Mengapa Lari Tempo Penting untuk Maraton?
Lari maraton menuntut pelari untuk berlari sangat dekat dengan ambang laktat mereka selama berjam-jam. Tanpa latihan tempo, ambang ini akan tercapai terlalu cepat, menyebabkan akumulasi asam laktat yang memaksa pelari melambat drastis.
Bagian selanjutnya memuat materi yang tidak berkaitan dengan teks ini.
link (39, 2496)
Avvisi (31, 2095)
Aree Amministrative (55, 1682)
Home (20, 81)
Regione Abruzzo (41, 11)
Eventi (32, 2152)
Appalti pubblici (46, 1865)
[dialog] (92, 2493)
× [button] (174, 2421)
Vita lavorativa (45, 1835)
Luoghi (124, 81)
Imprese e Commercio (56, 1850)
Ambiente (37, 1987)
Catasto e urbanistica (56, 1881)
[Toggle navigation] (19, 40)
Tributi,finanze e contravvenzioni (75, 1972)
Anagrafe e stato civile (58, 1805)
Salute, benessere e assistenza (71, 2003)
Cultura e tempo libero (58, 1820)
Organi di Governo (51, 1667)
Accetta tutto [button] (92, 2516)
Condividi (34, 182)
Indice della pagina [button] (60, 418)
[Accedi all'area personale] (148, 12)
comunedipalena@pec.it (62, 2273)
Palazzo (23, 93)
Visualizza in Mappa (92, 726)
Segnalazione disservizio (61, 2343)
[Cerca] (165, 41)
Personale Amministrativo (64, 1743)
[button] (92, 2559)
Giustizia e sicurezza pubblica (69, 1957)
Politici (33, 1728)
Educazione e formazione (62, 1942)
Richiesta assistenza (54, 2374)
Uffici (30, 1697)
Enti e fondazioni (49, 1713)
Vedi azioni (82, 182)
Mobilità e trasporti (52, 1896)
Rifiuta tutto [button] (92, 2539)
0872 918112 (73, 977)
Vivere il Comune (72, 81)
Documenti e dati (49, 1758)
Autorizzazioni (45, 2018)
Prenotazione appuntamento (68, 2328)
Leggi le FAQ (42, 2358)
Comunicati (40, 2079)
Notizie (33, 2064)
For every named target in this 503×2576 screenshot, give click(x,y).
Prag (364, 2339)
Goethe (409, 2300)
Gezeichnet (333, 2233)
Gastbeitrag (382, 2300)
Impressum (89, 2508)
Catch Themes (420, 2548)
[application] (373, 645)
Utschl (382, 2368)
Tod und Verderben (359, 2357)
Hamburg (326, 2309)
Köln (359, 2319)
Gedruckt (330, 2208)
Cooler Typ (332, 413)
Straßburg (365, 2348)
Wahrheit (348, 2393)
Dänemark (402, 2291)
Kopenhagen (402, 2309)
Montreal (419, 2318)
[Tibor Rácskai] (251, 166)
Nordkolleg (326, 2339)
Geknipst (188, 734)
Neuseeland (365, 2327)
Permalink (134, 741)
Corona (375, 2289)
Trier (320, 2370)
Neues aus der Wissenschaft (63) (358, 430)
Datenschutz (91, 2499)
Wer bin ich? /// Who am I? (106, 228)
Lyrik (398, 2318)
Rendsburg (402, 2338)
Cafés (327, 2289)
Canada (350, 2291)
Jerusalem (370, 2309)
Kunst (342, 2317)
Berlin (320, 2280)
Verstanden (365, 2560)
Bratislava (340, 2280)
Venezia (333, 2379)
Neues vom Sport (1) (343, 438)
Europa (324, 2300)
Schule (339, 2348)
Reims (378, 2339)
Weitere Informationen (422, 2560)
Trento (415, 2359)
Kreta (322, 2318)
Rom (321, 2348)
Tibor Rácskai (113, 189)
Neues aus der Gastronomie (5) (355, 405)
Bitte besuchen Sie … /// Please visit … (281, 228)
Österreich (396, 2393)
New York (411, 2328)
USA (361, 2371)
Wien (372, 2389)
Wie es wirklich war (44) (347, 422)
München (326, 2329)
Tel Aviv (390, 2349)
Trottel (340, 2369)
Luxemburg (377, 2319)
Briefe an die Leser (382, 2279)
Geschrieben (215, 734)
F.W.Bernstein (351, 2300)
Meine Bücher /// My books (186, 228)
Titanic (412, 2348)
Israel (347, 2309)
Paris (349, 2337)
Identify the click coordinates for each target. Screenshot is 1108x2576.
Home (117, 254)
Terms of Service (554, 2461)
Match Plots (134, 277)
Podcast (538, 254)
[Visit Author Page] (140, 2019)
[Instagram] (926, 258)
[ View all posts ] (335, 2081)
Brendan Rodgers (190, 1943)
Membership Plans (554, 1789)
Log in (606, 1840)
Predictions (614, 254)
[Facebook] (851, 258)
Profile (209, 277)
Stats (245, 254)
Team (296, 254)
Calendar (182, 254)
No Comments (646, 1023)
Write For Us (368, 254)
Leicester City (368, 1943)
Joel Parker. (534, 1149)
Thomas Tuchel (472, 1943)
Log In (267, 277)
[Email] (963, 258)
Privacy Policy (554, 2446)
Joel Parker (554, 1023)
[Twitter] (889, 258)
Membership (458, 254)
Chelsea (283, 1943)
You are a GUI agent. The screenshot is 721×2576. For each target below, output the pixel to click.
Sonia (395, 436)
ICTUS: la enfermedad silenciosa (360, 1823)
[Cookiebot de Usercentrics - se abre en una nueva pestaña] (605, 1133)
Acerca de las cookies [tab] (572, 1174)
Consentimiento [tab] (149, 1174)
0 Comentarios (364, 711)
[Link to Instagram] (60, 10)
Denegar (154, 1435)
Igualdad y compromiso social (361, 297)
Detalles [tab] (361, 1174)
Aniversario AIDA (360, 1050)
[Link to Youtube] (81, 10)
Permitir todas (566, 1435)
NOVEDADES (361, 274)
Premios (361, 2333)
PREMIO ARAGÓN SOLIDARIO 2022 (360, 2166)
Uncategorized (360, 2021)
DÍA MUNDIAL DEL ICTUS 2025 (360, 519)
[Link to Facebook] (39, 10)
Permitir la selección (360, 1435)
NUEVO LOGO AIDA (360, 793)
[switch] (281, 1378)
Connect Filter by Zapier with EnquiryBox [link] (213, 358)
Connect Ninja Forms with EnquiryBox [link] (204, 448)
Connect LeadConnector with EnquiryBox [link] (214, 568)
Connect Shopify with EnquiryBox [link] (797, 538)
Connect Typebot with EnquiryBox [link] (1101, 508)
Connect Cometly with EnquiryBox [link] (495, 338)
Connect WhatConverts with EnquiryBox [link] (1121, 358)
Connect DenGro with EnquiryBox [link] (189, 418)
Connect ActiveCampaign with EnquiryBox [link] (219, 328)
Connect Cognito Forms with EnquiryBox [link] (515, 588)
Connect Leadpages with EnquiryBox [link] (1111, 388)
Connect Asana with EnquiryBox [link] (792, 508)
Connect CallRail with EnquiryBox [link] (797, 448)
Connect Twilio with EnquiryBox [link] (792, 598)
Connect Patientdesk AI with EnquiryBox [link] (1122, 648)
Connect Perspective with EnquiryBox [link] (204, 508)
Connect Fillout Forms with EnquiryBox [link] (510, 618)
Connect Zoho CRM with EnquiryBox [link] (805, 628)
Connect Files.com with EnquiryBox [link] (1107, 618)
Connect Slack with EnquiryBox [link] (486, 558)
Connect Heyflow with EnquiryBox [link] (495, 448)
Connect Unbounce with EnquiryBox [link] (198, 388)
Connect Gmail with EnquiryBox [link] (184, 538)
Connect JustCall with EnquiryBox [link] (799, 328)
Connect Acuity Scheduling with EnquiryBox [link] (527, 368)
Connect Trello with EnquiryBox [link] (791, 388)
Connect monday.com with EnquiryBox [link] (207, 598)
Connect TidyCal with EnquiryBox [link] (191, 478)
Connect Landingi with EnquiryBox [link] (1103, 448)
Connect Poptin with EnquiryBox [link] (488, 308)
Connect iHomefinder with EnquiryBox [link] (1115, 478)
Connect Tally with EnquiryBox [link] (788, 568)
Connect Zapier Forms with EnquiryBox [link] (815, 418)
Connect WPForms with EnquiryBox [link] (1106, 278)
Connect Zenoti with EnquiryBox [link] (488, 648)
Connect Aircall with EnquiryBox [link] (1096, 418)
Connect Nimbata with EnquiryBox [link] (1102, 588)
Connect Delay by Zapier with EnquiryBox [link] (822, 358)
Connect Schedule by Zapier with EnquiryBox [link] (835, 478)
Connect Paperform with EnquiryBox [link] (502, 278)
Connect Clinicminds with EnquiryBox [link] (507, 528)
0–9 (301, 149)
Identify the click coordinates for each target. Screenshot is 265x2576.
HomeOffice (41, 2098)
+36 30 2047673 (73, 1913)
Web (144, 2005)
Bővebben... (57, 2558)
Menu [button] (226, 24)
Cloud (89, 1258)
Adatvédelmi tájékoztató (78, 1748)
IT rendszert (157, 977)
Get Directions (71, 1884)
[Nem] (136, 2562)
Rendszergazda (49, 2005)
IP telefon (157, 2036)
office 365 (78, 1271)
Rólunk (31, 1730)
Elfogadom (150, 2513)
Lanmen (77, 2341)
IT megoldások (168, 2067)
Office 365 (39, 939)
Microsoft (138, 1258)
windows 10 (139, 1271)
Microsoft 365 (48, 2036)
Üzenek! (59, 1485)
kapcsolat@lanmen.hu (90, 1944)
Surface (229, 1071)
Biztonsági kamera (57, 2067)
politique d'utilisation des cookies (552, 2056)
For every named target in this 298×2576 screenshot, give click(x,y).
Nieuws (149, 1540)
Latihan tempo secara teratur akan menggeser ambang laktat ini ke kecepatan yang lebih tinggi, yang berarti pelari dapat berlari lebih cepat dengan upaya yang sama.
Sebagai contoh, berdasarkan data dari Pusat Pelatihan Atlet Jarak Jauh (PPAJJ) pada Tahun 2024, pelari yang rutin melakukan lari tempo setidaknya satu kali per minggu menunjukkan penurunan pace rata-rata sebesar 15 detik per kilometer dalam simulasi lari 10 kilometer selama masa pelatihan 12 minggu.
Implementasi Lari Tempo yang Tepat
Pelari disarankan untuk memasukkan lari tempo ke dalam jadwal mereka setidaknya satu kali seminggu. Sesi ini harus dilakukan pada hari yang terpisah dari sesi latihan keras (seperti interval atau long run).
- Format Sesi: Pemanasan ringan 15 menit (Zona 1/2), diikuti oleh lari tempo 25 menit (Zona 3/4), dan diakhiri dengan cooling down 10 menit (Zona 1).
- Waktu dan Tempat: Lari tempo sebaiknya dilakukan pada Sore Hari atau Pagi Hari di trek datar atau jalur lari yang mudah diakses (bukan di treadmill), misalnya di Taman Kota Jatisari, untuk mendapatkan kondisi simulasi balapan yang lebih akurat.
Kepatuhan yang disiplin terhadap lari tempo akan menjadi pembeda antara pelari yang bonking di kilometer 35 dan pelari yang menyelesaikan maraton dengan kecepatan yang stabil dan kuat.